→ **Rows from a data source**
^^^^
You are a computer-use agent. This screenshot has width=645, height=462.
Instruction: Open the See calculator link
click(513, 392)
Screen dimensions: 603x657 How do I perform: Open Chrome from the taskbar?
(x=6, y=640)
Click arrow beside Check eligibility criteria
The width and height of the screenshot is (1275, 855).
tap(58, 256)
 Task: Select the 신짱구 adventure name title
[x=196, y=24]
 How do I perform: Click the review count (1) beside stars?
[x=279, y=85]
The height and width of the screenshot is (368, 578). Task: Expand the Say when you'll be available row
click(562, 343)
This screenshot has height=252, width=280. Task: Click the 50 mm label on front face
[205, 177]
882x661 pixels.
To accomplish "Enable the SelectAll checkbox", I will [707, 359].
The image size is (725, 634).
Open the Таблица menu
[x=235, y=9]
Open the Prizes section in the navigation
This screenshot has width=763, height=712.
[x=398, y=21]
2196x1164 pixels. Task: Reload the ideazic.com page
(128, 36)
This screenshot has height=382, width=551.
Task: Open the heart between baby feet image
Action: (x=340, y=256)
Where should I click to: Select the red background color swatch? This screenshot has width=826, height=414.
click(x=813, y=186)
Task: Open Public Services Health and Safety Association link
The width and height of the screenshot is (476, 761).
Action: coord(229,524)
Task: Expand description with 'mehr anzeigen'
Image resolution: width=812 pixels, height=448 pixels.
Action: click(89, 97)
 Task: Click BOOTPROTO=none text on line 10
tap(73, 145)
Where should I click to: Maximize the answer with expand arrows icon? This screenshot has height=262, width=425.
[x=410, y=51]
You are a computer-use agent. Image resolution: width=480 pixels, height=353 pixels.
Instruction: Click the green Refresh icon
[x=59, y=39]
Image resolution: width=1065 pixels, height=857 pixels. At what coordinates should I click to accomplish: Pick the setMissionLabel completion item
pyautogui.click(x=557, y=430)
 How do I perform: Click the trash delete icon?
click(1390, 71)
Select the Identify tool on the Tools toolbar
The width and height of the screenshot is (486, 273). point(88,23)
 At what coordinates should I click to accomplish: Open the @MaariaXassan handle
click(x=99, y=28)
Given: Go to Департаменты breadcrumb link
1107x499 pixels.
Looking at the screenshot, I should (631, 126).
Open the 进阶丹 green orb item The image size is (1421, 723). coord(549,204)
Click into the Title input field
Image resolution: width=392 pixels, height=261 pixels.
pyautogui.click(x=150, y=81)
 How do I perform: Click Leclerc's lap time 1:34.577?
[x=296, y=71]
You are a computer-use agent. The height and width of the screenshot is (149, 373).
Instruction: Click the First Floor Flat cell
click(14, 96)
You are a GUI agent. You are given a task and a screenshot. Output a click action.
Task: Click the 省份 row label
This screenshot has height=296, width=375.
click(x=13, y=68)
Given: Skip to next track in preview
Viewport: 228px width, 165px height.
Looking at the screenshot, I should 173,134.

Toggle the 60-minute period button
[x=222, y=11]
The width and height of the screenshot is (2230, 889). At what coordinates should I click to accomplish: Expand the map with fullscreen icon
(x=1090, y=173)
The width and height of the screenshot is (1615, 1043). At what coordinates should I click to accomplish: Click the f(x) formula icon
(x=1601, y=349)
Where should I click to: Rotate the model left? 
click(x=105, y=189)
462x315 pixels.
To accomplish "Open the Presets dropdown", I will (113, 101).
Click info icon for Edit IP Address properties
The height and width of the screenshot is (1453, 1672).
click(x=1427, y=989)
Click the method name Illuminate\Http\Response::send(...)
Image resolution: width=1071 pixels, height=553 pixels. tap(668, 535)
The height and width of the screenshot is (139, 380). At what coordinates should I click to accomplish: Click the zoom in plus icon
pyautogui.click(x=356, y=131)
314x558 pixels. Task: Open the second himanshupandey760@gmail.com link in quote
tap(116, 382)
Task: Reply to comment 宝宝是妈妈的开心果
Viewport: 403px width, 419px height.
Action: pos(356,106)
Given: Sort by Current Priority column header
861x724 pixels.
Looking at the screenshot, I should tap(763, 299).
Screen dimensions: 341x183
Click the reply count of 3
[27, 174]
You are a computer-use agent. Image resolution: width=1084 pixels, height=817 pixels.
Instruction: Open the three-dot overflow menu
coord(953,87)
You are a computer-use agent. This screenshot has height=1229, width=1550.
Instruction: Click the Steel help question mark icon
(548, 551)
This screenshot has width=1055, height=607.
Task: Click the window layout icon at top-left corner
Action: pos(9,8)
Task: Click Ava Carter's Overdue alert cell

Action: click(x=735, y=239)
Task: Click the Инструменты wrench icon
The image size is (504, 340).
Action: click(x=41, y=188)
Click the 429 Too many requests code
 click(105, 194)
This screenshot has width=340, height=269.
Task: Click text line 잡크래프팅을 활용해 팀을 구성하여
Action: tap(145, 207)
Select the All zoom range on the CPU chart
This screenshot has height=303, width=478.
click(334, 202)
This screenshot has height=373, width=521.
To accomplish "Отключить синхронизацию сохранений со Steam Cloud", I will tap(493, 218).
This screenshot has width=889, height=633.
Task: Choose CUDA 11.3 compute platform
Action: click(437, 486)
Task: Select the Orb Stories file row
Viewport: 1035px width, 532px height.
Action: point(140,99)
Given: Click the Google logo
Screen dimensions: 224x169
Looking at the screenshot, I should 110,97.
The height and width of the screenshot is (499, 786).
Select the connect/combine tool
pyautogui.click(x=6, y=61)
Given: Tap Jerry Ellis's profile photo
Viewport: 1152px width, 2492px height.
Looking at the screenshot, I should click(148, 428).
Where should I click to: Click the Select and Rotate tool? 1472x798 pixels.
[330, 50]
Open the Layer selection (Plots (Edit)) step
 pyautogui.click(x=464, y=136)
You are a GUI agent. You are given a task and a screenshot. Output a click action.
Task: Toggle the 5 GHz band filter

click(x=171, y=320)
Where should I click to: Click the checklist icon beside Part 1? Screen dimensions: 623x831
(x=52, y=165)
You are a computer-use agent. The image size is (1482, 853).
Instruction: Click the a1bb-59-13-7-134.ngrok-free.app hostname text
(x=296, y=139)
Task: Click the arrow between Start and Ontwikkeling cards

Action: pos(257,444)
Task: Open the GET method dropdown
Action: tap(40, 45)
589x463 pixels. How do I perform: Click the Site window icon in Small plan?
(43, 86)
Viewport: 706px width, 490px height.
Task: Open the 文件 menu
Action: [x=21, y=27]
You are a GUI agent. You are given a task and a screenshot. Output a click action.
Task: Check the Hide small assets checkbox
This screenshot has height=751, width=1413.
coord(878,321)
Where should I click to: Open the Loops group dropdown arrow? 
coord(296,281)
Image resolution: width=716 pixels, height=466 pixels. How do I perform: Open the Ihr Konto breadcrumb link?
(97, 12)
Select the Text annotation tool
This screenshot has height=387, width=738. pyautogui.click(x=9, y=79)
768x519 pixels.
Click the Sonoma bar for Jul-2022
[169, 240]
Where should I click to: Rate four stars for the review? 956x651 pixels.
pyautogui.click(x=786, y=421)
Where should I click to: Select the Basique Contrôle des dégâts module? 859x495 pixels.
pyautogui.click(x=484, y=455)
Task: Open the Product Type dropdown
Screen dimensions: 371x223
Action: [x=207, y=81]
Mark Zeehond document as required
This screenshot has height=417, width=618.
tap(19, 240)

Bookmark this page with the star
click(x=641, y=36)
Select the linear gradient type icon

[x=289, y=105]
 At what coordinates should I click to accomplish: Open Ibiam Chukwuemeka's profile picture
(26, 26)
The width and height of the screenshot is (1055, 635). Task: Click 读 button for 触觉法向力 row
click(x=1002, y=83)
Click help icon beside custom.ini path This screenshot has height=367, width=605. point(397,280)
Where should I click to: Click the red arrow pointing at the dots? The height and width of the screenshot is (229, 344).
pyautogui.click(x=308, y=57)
^^^^
→ **Exercise details**
Copy every one of the rows above word for word, without changing anything.

→ **Final result**
You are a computer-use agent. This screenshot has width=645, height=462.
Instruction: Open the See calculator link
click(513, 392)
Screen dimensions: 603x657 How do I perform: Open Chrome from the taskbar?
(x=6, y=640)
Click arrow beside Check eligibility criteria
The width and height of the screenshot is (1275, 855).
tap(58, 256)
 Task: Select the 신짱구 adventure name title
[x=196, y=24]
 How do I perform: Click the review count (1) beside stars?
[x=279, y=85]
The height and width of the screenshot is (368, 578). Task: Expand the Say when you'll be available row
click(562, 343)
This screenshot has height=252, width=280. Task: Click the 50 mm label on front face
[205, 177]
882x661 pixels.
To accomplish "Enable the SelectAll checkbox", I will [707, 359].
The image size is (725, 634).
Open the Таблица menu
[x=235, y=9]
Open the Prizes section in the navigation
This screenshot has width=763, height=712.
[x=398, y=21]
2196x1164 pixels. Task: Reload the ideazic.com page
(128, 36)
This screenshot has height=382, width=551.
Task: Open the heart between baby feet image
Action: (x=340, y=256)
Where should I click to: Select the red background color swatch? This screenshot has width=826, height=414.
click(x=813, y=186)
Task: Open Public Services Health and Safety Association link
The width and height of the screenshot is (476, 761).
Action: coord(229,524)
Task: Expand description with 'mehr anzeigen'
Image resolution: width=812 pixels, height=448 pixels.
Action: click(89, 97)
 Task: Click BOOTPROTO=none text on line 10
tap(73, 145)
Where should I click to: Maximize the answer with expand arrows icon? This screenshot has height=262, width=425.
[x=410, y=51]
You are a computer-use agent. Image resolution: width=480 pixels, height=353 pixels.
Instruction: Click the green Refresh icon
[x=59, y=39]
Image resolution: width=1065 pixels, height=857 pixels. At what coordinates should I click to accomplish: Pick the setMissionLabel completion item
pyautogui.click(x=557, y=430)
 How do I perform: Click the trash delete icon?
click(1390, 71)
Select the Identify tool on the Tools toolbar
The width and height of the screenshot is (486, 273). point(88,23)
 At what coordinates should I click to accomplish: Open the @MaariaXassan handle
click(x=99, y=28)
Given: Go to Департаменты breadcrumb link
1107x499 pixels.
Looking at the screenshot, I should (631, 126).
Open the 进阶丹 green orb item The image size is (1421, 723). coord(549,204)
Click into the Title input field
Image resolution: width=392 pixels, height=261 pixels.
pyautogui.click(x=150, y=81)
 How do I perform: Click Leclerc's lap time 1:34.577?
[x=296, y=71]
You are a computer-use agent. The height and width of the screenshot is (149, 373).
Instruction: Click the First Floor Flat cell
click(14, 96)
You are a GUI agent. You are given a task and a screenshot. Output a click action.
Task: Click the 省份 row label
This screenshot has height=296, width=375.
click(x=13, y=68)
Given: Skip to next track in preview
Viewport: 228px width, 165px height.
Looking at the screenshot, I should 173,134.

Toggle the 60-minute period button
[x=222, y=11]
The width and height of the screenshot is (2230, 889). At what coordinates should I click to accomplish: Expand the map with fullscreen icon
(x=1090, y=173)
The width and height of the screenshot is (1615, 1043). At what coordinates should I click to accomplish: Click the f(x) formula icon
(x=1601, y=349)
Where should I click to: Rotate the model left? 
click(x=105, y=189)
462x315 pixels.
To accomplish "Open the Presets dropdown", I will (113, 101).
Click info icon for Edit IP Address properties
The height and width of the screenshot is (1453, 1672).
click(x=1427, y=989)
Click the method name Illuminate\Http\Response::send(...)
Image resolution: width=1071 pixels, height=553 pixels. tap(668, 535)
The height and width of the screenshot is (139, 380). At what coordinates should I click to accomplish: Click the zoom in plus icon
pyautogui.click(x=356, y=131)
314x558 pixels. Task: Open the second himanshupandey760@gmail.com link in quote
tap(116, 382)
Task: Reply to comment 宝宝是妈妈的开心果
Viewport: 403px width, 419px height.
Action: pos(356,106)
Given: Sort by Current Priority column header
861x724 pixels.
Looking at the screenshot, I should tap(763, 299).
Screen dimensions: 341x183
Click the reply count of 3
[27, 174]
You are a computer-use agent. Image resolution: width=1084 pixels, height=817 pixels.
Instruction: Open the three-dot overflow menu
coord(953,87)
You are a computer-use agent. This screenshot has height=1229, width=1550.
Instruction: Click the Steel help question mark icon
(548, 551)
This screenshot has width=1055, height=607.
Task: Click the window layout icon at top-left corner
Action: pos(9,8)
Task: Click Ava Carter's Overdue alert cell

Action: click(x=735, y=239)
Task: Click the Инструменты wrench icon
The image size is (504, 340).
Action: click(x=41, y=188)
Click the 429 Too many requests code
 click(105, 194)
This screenshot has width=340, height=269.
Task: Click text line 잡크래프팅을 활용해 팀을 구성하여
Action: tap(145, 207)
Select the All zoom range on the CPU chart
This screenshot has height=303, width=478.
click(334, 202)
This screenshot has height=373, width=521.
To accomplish "Отключить синхронизацию сохранений со Steam Cloud", I will tap(493, 218).
This screenshot has width=889, height=633.
Task: Choose CUDA 11.3 compute platform
Action: click(437, 486)
Task: Select the Orb Stories file row
Viewport: 1035px width, 532px height.
Action: point(140,99)
Given: Click the Google logo
Screen dimensions: 224x169
Looking at the screenshot, I should 110,97.
The height and width of the screenshot is (499, 786).
Select the connect/combine tool
pyautogui.click(x=6, y=61)
Given: Tap Jerry Ellis's profile photo
Viewport: 1152px width, 2492px height.
Looking at the screenshot, I should click(148, 428).
Where should I click to: Click the Select and Rotate tool? 1472x798 pixels.
[330, 50]
Open the Layer selection (Plots (Edit)) step
 pyautogui.click(x=464, y=136)
You are a GUI agent. You are given a task and a screenshot. Output a click action.
Task: Toggle the 5 GHz band filter

click(x=171, y=320)
Where should I click to: Click the checklist icon beside Part 1? Screen dimensions: 623x831
(x=52, y=165)
You are a computer-use agent. The image size is (1482, 853).
Instruction: Click the a1bb-59-13-7-134.ngrok-free.app hostname text
(x=296, y=139)
Task: Click the arrow between Start and Ontwikkeling cards

Action: pos(257,444)
Task: Open the GET method dropdown
Action: tap(40, 45)
589x463 pixels. How do I perform: Click the Site window icon in Small plan?
(43, 86)
Viewport: 706px width, 490px height.
Task: Open the 文件 menu
Action: [x=21, y=27]
You are a GUI agent. You are given a task and a screenshot. Output a click action.
Task: Check the Hide small assets checkbox
This screenshot has height=751, width=1413.
coord(878,321)
Where should I click to: Open the Loops group dropdown arrow? 
coord(296,281)
Image resolution: width=716 pixels, height=466 pixels. How do I perform: Open the Ihr Konto breadcrumb link?
(97, 12)
Select the Text annotation tool
This screenshot has height=387, width=738. pyautogui.click(x=9, y=79)
768x519 pixels.
Click the Sonoma bar for Jul-2022
[169, 240]
Where should I click to: Rate four stars for the review? 956x651 pixels.
pyautogui.click(x=786, y=421)
Where should I click to: Select the Basique Contrôle des dégâts module? 859x495 pixels.
pyautogui.click(x=484, y=455)
Task: Open the Product Type dropdown
Screen dimensions: 371x223
Action: [x=207, y=81]
Mark Zeehond document as required
This screenshot has height=417, width=618.
tap(19, 240)

Bookmark this page with the star
click(x=641, y=36)
Select the linear gradient type icon

[x=289, y=105]
 At what coordinates should I click to accomplish: Open Ibiam Chukwuemeka's profile picture
(26, 26)
The width and height of the screenshot is (1055, 635). Task: Click 读 button for 触觉法向力 row
click(x=1002, y=83)
Click help icon beside custom.ini path This screenshot has height=367, width=605. point(397,280)
Where should I click to: Click the red arrow pointing at the dots? The height and width of the screenshot is (229, 344).
pyautogui.click(x=308, y=57)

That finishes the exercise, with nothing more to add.